Many commentators condemned us to being marginalised, but it is now the Conservatives who are left on the political fringes. Our poll ratings have stayed healthy, we have won the by-election in Winchester with a huge majority, and we continue to make progress in the Labour heartlands at local level. Campaigning on the ground continues successfully, and at the national level we are demonstrating our relevance to the great political questions of the day, and exerting real influence over the business of government through the Joint Consultative Committee. Many of our long- cherished dreams are now an established or a coming reality: devolution for Scotland and Wales, with PR for both sets of elections, an Assembly for London, human rights legislation, reform of the House of Lords, and a Freedom of Information Act. The central plank of a modernised constitution, voting reform, has been given a fighting chance by a Prime Minister who, once famously "unpersuaded", now says the arguments for reform make a powerful case.

And now the Liberal Democrats have a great opportunity: to give the campaign for a "yes" vote on the Jenkins proposals for electoral reform momentum and focus by practising the kind of politics we preach.

You cannot argue, or indeed campaign, for proportional representation and object to the co-operative style of politics which it will usher in. We have to learn new habits, and we have to demonstrate to the public that they can work well. Co-operation on the Joint Consultative Committee has worked well for the Liberal Democrats, as a third party demonstrating our relevance and having influence with a government backed by an awesome Parliamentary majority. But we have to show that it can offer real benefits by delivering progress on the bread and butter issues which affect people's everyday lives.

You cannot support devolving power downwards, and then ask that a political party will function in the same way at local level as it does at regional or national level. That is why the Scottish and Welsh Liberal Democrats will make their own autonomous decisions on who they do business with, and how, when the elections to the Scottish Parliament have been held next May. It is also why we cannot be constrained from doing business with the Government at Westminster, where we believe it is in the national interest, by thoughts of how it might affect a local council by-election.

This is new territory, and we are rightly warned of the perils that lie ahead. But, as many before us have found, we must not be held back by the poverty of our own ambitions. Nor must we be dissuaded by the well- meaning advice of friends and observers - not even by the mighty Independent - if they wish us to remain merely a "liberal conscience" for the nation. One commentator has accused us of losing our chance to "influence the conversation of the country", because New Labour is trying to occupy our ground with Third Way rhetoric.

Well, of course they are. This is fertile territory, and the Labour Party may, at length, realise that Liberalism offers the only credible answers to the two great challenges of the age: namely globalisation of power on the one hand, and an increase in individual freedoms on the other. Liberal Democrats should be delighted at the opportunity that this gives us to drive liberal ideas on to the central agenda of government.

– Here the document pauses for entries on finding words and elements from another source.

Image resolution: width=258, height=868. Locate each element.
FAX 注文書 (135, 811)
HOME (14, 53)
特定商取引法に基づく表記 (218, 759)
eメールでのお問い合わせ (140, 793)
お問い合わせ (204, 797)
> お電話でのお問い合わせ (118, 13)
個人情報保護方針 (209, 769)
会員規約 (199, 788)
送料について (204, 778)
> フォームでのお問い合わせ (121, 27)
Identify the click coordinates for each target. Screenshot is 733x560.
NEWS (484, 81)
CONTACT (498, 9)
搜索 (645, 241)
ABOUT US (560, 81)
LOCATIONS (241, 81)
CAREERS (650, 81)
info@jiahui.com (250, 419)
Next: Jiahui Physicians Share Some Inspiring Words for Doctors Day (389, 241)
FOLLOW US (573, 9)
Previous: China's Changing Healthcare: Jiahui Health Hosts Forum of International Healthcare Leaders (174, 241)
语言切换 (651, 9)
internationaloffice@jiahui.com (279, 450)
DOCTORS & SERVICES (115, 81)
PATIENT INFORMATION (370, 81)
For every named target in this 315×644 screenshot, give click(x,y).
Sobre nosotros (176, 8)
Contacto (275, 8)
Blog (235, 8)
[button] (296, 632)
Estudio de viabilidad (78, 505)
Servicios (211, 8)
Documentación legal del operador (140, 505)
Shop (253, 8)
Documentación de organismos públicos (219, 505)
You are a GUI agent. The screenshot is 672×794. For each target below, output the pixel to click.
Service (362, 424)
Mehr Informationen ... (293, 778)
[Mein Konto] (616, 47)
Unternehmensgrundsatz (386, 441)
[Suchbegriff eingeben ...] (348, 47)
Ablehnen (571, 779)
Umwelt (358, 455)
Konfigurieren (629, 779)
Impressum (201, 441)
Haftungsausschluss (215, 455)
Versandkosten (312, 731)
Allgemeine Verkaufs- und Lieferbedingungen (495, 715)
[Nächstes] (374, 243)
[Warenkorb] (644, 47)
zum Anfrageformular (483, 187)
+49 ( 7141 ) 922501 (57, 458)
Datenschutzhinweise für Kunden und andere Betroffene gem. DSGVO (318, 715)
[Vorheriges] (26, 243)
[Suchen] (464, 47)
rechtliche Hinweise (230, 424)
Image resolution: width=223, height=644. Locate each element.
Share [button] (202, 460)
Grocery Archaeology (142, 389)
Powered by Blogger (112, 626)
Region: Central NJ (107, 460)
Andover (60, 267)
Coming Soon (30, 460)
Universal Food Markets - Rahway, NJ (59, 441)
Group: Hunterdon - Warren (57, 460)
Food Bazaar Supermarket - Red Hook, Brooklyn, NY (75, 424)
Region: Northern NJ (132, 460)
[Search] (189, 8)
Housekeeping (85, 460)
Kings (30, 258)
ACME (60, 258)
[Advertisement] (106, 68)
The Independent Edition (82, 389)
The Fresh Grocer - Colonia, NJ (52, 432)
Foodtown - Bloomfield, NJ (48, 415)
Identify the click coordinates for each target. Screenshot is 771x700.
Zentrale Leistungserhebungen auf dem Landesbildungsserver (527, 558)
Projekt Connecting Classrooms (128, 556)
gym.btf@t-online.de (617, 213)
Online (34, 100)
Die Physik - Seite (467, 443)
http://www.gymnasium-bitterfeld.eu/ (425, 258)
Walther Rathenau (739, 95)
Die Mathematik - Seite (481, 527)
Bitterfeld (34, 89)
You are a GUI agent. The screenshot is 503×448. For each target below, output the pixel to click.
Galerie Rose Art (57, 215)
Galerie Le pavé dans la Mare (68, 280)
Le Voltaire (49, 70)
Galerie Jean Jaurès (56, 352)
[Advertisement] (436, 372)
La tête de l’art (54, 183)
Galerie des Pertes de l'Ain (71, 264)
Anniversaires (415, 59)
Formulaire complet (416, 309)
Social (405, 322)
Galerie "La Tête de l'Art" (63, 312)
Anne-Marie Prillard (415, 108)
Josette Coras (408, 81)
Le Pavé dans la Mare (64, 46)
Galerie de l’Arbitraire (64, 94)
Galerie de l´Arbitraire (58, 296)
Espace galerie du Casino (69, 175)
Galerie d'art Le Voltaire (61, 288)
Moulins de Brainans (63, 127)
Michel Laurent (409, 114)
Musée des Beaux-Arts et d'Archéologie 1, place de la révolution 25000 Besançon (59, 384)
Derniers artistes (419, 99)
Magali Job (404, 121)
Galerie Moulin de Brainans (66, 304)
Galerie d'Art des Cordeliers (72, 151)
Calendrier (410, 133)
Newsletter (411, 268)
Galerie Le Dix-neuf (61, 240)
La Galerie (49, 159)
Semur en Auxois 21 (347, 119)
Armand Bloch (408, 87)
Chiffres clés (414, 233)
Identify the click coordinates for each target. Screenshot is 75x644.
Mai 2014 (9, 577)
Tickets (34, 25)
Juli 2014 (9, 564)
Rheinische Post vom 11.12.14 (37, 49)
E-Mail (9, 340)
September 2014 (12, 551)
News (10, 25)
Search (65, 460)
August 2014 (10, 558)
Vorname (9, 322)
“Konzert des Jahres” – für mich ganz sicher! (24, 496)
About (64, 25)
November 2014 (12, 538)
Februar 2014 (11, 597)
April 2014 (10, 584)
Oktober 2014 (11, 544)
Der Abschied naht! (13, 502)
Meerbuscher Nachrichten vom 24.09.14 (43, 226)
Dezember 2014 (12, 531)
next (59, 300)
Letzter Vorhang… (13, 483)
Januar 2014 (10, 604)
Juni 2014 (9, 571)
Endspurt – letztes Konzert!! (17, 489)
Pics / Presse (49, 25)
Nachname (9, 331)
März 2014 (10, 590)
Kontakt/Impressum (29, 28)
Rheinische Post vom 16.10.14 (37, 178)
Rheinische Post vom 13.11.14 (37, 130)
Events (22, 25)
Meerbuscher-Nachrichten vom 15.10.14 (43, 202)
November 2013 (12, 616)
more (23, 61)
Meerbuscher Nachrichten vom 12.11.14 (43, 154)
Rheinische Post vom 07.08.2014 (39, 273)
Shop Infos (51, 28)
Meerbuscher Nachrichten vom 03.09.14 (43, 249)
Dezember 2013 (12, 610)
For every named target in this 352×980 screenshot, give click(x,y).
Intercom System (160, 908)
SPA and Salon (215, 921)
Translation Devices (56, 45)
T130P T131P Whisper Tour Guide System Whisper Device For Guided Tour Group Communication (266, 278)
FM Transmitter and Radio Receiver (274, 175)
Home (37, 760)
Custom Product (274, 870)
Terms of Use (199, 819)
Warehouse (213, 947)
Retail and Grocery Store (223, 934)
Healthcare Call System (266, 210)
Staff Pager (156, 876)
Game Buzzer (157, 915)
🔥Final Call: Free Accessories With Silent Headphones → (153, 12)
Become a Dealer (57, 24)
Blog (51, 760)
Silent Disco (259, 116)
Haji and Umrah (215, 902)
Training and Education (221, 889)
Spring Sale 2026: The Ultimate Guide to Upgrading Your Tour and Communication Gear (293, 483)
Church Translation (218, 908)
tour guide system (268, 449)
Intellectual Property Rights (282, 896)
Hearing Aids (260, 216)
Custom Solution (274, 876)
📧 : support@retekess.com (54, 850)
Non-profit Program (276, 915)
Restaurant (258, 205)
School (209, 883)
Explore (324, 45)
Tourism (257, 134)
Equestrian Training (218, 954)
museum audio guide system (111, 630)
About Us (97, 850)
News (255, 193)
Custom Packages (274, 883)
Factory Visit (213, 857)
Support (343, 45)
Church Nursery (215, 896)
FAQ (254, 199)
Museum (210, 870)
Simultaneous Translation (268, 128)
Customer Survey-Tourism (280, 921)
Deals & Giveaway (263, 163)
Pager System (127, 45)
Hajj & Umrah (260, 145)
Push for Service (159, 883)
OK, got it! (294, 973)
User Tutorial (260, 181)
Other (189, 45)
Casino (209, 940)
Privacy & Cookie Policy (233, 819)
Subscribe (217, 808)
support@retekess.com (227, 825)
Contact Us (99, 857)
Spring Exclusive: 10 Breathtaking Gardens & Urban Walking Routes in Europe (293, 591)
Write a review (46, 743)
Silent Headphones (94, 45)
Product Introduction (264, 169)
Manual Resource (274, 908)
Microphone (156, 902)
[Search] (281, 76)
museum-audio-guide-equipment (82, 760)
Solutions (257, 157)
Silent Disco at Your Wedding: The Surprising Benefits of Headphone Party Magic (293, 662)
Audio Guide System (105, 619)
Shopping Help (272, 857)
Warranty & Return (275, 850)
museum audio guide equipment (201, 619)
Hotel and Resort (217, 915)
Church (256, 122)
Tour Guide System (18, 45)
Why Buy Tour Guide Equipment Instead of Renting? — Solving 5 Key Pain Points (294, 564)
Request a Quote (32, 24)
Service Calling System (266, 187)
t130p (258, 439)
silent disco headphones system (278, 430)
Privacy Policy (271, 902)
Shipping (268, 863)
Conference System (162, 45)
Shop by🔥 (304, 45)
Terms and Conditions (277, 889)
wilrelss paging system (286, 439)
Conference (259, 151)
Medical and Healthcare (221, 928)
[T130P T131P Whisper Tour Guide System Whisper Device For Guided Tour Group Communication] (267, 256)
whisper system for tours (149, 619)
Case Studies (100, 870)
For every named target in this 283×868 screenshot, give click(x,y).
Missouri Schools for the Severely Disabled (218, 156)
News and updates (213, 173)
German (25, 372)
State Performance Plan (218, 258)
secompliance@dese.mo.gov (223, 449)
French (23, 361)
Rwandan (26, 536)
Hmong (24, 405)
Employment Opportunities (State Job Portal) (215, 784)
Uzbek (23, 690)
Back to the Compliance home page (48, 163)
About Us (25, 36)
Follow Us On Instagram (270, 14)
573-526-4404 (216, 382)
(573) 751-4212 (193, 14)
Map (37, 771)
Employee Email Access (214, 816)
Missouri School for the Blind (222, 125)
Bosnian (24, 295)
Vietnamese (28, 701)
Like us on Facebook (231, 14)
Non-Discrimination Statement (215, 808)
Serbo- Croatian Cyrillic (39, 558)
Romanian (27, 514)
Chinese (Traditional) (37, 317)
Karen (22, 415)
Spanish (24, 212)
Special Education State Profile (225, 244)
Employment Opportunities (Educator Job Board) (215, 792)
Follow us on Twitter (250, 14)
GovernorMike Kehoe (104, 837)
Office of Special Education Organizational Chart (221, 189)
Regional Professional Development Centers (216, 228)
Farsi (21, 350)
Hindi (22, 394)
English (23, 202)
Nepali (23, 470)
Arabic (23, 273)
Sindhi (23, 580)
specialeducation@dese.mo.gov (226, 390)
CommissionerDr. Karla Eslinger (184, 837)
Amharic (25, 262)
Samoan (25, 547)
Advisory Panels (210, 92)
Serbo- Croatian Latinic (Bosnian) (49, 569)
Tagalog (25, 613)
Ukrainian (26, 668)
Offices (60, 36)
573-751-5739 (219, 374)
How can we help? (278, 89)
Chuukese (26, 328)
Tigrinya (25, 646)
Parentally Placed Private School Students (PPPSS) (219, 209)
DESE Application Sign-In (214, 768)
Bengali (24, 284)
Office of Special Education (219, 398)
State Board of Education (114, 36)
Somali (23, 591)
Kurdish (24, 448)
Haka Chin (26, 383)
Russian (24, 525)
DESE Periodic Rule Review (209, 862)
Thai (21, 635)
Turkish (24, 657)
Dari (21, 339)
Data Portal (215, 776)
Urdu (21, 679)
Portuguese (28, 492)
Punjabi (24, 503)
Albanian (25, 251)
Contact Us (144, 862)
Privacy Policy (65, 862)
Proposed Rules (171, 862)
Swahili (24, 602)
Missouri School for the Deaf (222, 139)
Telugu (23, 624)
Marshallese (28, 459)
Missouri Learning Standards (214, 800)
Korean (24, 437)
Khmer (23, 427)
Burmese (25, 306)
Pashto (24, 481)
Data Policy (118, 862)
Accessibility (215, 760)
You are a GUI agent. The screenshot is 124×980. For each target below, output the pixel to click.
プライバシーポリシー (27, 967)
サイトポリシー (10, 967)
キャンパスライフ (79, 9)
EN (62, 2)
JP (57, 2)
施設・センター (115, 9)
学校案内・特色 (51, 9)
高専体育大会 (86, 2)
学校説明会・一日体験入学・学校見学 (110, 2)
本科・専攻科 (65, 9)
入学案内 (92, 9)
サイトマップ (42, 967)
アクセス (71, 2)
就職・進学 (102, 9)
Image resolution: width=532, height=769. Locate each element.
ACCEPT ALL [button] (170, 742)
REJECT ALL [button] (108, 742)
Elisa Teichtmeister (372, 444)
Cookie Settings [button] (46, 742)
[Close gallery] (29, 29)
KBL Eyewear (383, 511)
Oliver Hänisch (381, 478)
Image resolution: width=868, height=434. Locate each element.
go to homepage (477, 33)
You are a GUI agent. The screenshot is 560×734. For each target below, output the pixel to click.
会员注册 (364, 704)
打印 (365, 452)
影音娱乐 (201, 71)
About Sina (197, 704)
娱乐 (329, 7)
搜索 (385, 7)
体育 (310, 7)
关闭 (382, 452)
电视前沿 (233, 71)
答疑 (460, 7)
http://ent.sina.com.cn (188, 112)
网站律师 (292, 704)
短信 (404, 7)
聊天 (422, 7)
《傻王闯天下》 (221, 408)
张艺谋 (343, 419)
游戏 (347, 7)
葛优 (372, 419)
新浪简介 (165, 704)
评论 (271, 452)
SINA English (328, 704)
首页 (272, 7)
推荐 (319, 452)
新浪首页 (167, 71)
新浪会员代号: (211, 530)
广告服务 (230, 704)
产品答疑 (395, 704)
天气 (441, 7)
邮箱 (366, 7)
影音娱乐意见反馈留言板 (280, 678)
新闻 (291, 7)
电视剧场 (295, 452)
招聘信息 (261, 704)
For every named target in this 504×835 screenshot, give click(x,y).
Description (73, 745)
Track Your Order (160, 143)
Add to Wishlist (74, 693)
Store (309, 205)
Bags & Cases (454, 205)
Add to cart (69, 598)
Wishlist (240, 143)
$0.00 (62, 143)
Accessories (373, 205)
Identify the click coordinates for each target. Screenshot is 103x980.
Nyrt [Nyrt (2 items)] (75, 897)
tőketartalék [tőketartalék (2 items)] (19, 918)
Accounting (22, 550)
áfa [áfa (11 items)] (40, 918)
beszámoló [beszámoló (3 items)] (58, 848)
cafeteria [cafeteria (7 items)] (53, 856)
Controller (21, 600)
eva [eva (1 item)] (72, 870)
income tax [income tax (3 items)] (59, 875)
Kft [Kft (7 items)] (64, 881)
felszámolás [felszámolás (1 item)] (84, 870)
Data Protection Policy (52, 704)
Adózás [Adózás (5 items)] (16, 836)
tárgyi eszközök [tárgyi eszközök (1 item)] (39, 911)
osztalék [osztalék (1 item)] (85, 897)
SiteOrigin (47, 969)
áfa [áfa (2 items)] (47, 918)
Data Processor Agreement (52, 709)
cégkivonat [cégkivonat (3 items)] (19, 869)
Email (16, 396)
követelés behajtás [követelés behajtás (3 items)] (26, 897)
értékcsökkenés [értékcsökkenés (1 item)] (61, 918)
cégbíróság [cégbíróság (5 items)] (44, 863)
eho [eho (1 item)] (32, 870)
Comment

But we have no intention of allowing ourselves to be swallowed - we are far too indigestible.

Politics is about what you can do, not about who you are, nor, indeed, (academic theorists of Liberalism please take note) about having conversations.

The Liberal Democrats won more seats than ever before in 1997, by fighting on a slogan which challenged voters to "Make a Difference". This is what we are trying to do. We can make sure that British politics is dominated by a progressive liberal force - I want the Liberal Democrats to be at the middle of that movement, making it happen.